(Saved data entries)

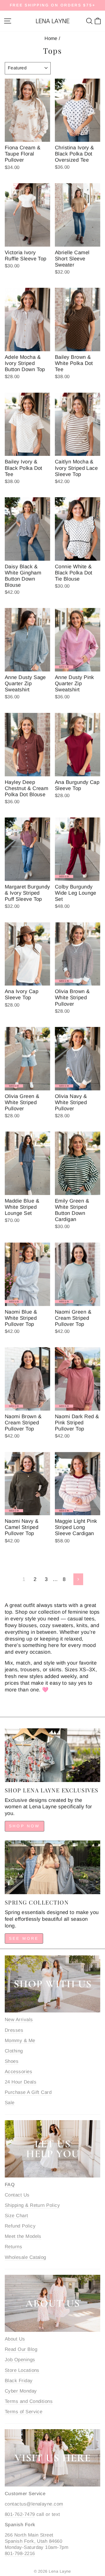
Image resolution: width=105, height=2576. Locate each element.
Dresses (14, 2030)
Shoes (11, 2061)
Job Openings (20, 2359)
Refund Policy (20, 2226)
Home (51, 38)
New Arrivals (19, 2019)
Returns (13, 2246)
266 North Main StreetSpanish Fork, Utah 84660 (33, 2538)
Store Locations (22, 2370)
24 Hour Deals (20, 2082)
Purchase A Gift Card (28, 2092)
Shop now (24, 1826)
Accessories (18, 2071)
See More (24, 1938)
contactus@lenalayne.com (34, 2504)
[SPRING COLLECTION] (52, 1867)
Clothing (14, 2051)
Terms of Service (23, 2411)
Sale (10, 2102)
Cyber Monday (21, 2391)
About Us (15, 2339)
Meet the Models (23, 2236)
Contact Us (17, 2195)
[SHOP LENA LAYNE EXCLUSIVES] (52, 1755)
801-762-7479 (20, 2514)
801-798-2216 (20, 2553)
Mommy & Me (20, 2040)
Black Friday (19, 2380)
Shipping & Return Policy (32, 2205)
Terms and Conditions (29, 2401)
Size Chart (16, 2215)
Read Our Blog (21, 2349)
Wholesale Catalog (25, 2257)
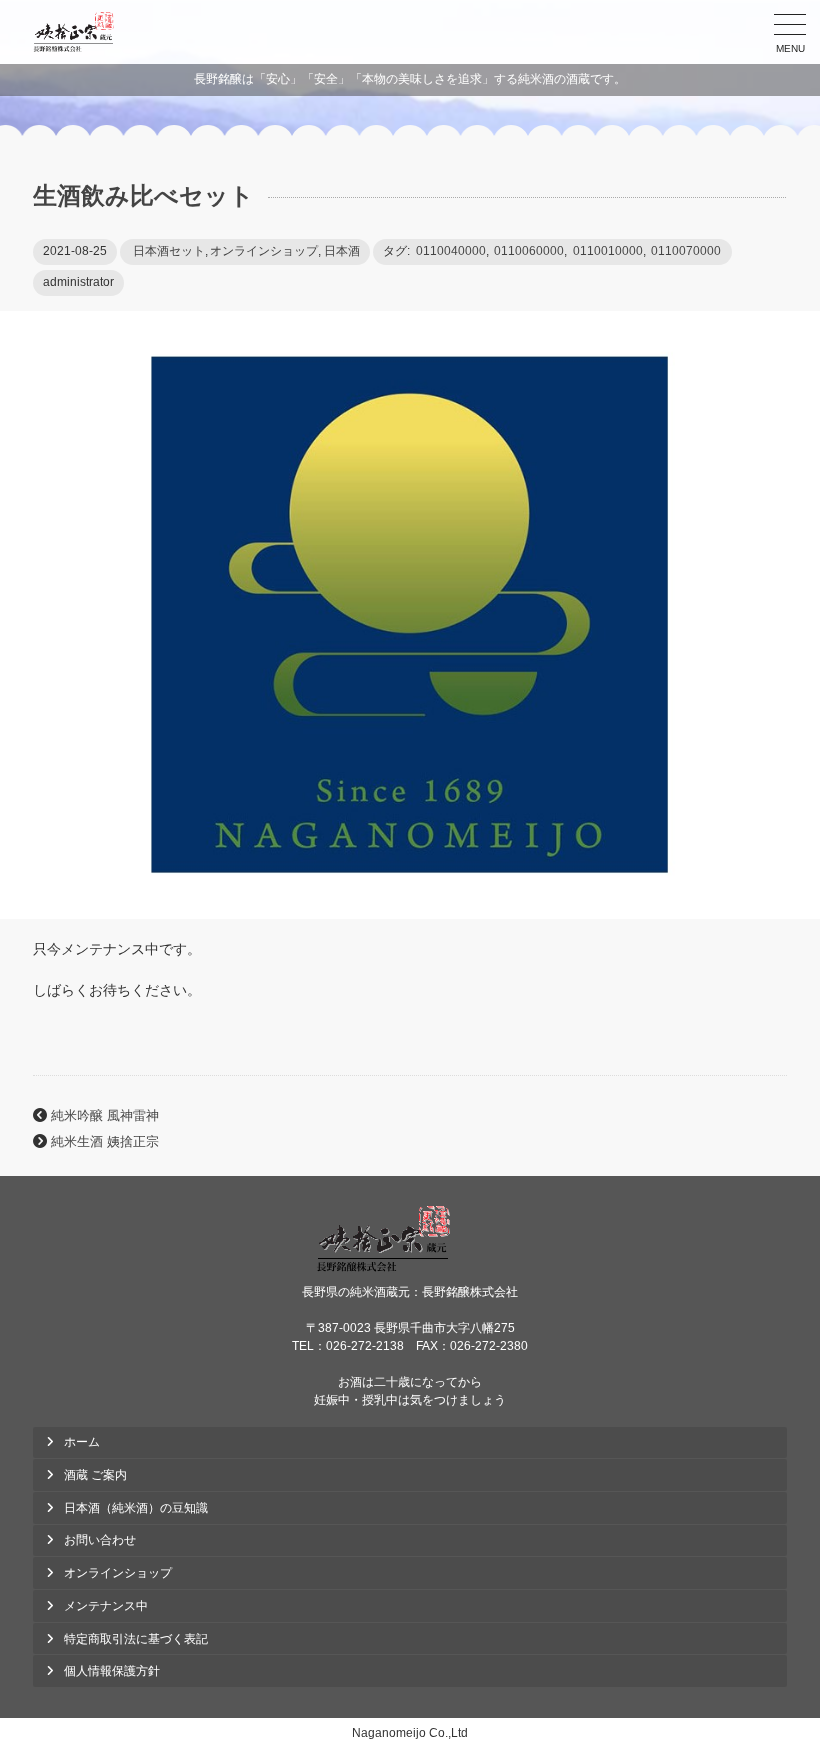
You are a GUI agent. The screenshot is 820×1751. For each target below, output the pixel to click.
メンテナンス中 (106, 1606)
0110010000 (608, 251)
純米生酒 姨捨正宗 (105, 1142)
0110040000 (451, 251)
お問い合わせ (100, 1540)
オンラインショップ (264, 251)
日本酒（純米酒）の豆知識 (136, 1508)
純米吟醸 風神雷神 (105, 1116)
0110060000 (529, 251)
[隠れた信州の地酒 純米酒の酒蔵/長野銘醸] (73, 32)
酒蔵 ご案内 (95, 1475)
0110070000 (686, 251)
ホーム (82, 1442)
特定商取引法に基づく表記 (136, 1639)
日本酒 (342, 251)
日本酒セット (169, 251)
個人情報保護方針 (112, 1671)
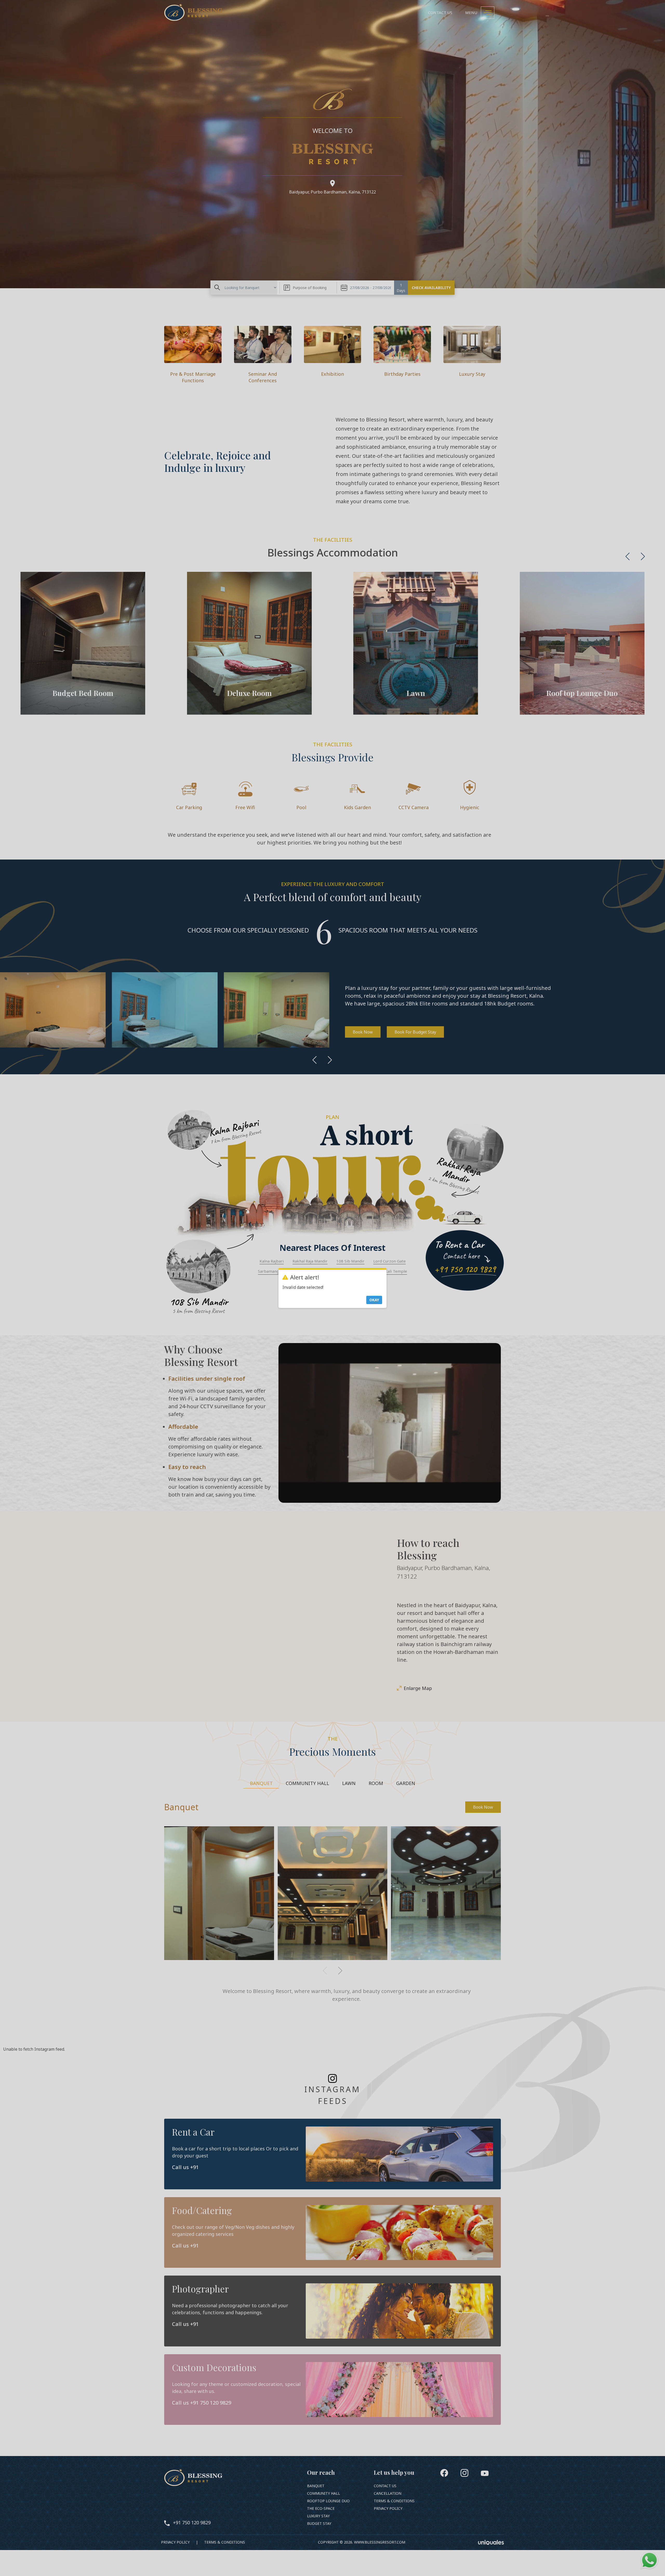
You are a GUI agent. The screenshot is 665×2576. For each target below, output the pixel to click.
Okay (374, 1299)
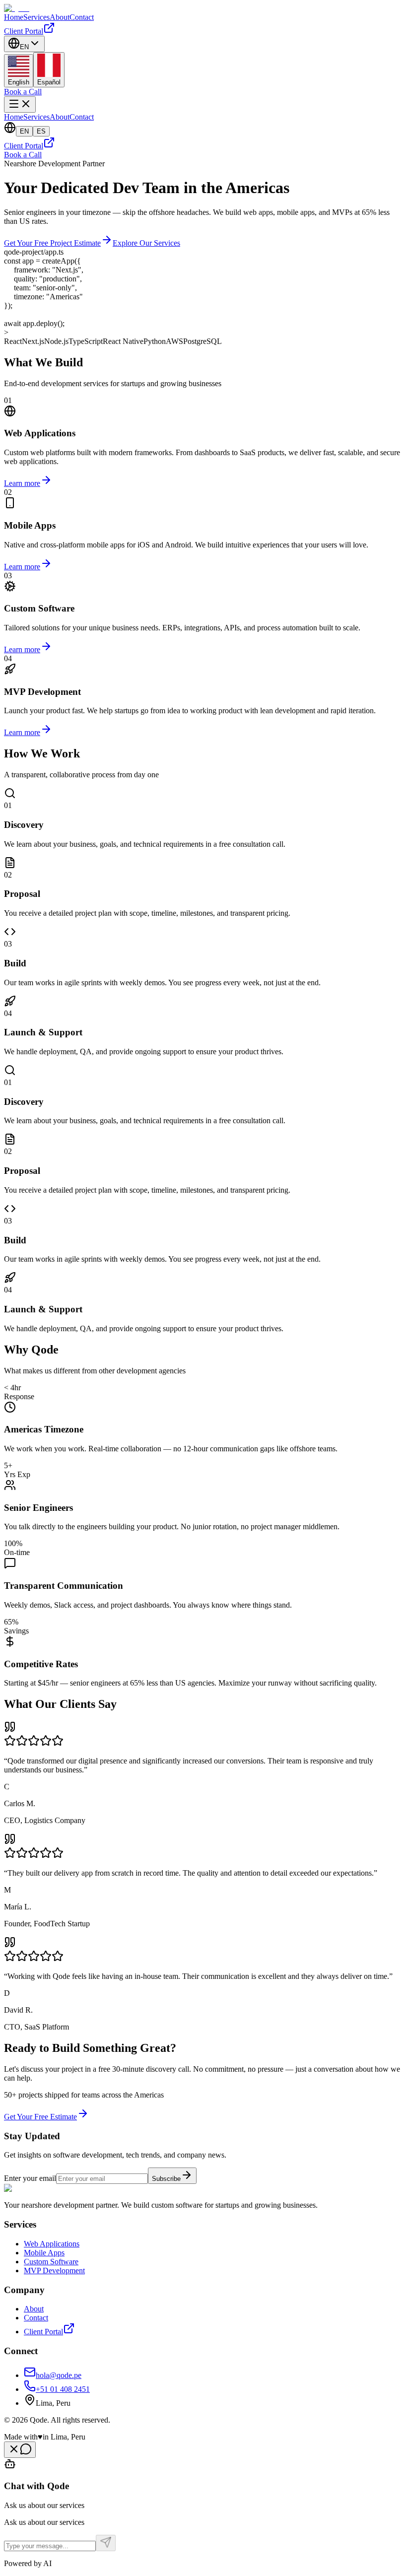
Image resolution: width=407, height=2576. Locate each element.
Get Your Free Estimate (40, 2116)
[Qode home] (16, 8)
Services (36, 17)
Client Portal (23, 31)
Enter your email (30, 2178)
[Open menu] (20, 104)
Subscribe (166, 2178)
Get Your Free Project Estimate (52, 243)
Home (13, 17)
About (59, 17)
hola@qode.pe (58, 2375)
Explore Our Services (146, 243)
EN (24, 131)
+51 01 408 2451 (63, 2389)
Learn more (22, 483)
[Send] (106, 2543)
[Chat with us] (20, 2449)
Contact (81, 17)
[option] (18, 70)
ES (41, 131)
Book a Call (23, 91)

[PROBLEM REQUIREMENTS]
Produce a word-for-word copy of the records, omitting all images.

[EXERCISE ANSWER]
Image resolution: width=105, height=2576. Locate each element.
Dresses (14, 2030)
Shoes (11, 2061)
Job Openings (20, 2359)
Refund Policy (20, 2226)
Home (51, 38)
New Arrivals (19, 2019)
Returns (13, 2246)
266 North Main StreetSpanish Fork, Utah 84660 (33, 2538)
Store Locations (22, 2370)
24 Hour Deals (20, 2082)
Purchase A Gift Card (28, 2092)
Shop now (24, 1826)
Accessories (18, 2071)
See More (24, 1938)
contactus@lenalayne.com (34, 2504)
[SPRING COLLECTION] (52, 1867)
Clothing (14, 2051)
Terms of Service (23, 2411)
Sale (10, 2102)
Cyber Monday (21, 2391)
About Us (15, 2339)
Meet the Models (23, 2236)
Contact Us (17, 2195)
[SHOP LENA LAYNE EXCLUSIVES] (52, 1755)
801-762-7479 (20, 2514)
801-798-2216 (20, 2553)
Mommy & Me (20, 2040)
Black Friday (19, 2380)
Shipping & Return Policy (32, 2205)
Terms and Conditions (29, 2401)
Size Chart (16, 2215)
Read Our Blog (21, 2349)
Wholesale Catalog (25, 2257)
You are a GUI agent. The screenshot is 820×1751. For each target below, output the pixel to click.
メンテナンス中 (106, 1606)
0110010000 (608, 251)
純米生酒 姨捨正宗 (105, 1142)
0110040000 (451, 251)
お問い合わせ (100, 1540)
オンラインショップ (264, 251)
日本酒（純米酒）の豆知識 (136, 1508)
純米吟醸 風神雷神 (105, 1116)
0110060000 (529, 251)
[隠れた信州の地酒 純米酒の酒蔵/長野銘醸] (73, 32)
酒蔵 ご案内 (95, 1475)
0110070000 (686, 251)
ホーム (82, 1442)
特定商取引法に基づく表記 (136, 1639)
日本酒 (342, 251)
日本酒セット (169, 251)
個人情報保護方針 (112, 1671)
You are a GUI agent. The screenshot is 665×2576. For each target below, output the pixel to click.
Okay (374, 1299)
Image resolution: width=407, height=2576. Locate each element.
Get Your Free Estimate (40, 2116)
[Qode home] (16, 8)
Services (36, 17)
Client Portal (23, 31)
Enter your email (30, 2178)
[Open menu] (20, 104)
Subscribe (166, 2178)
Get Your Free Project Estimate (52, 243)
Home (13, 17)
About (59, 17)
hola@qode.pe (58, 2375)
Explore Our Services (146, 243)
EN (24, 131)
+51 01 408 2451 (63, 2389)
Learn more (22, 483)
[Send] (106, 2543)
[Chat with us] (20, 2449)
Contact (81, 17)
[option] (18, 70)
ES (41, 131)
Book a Call (23, 91)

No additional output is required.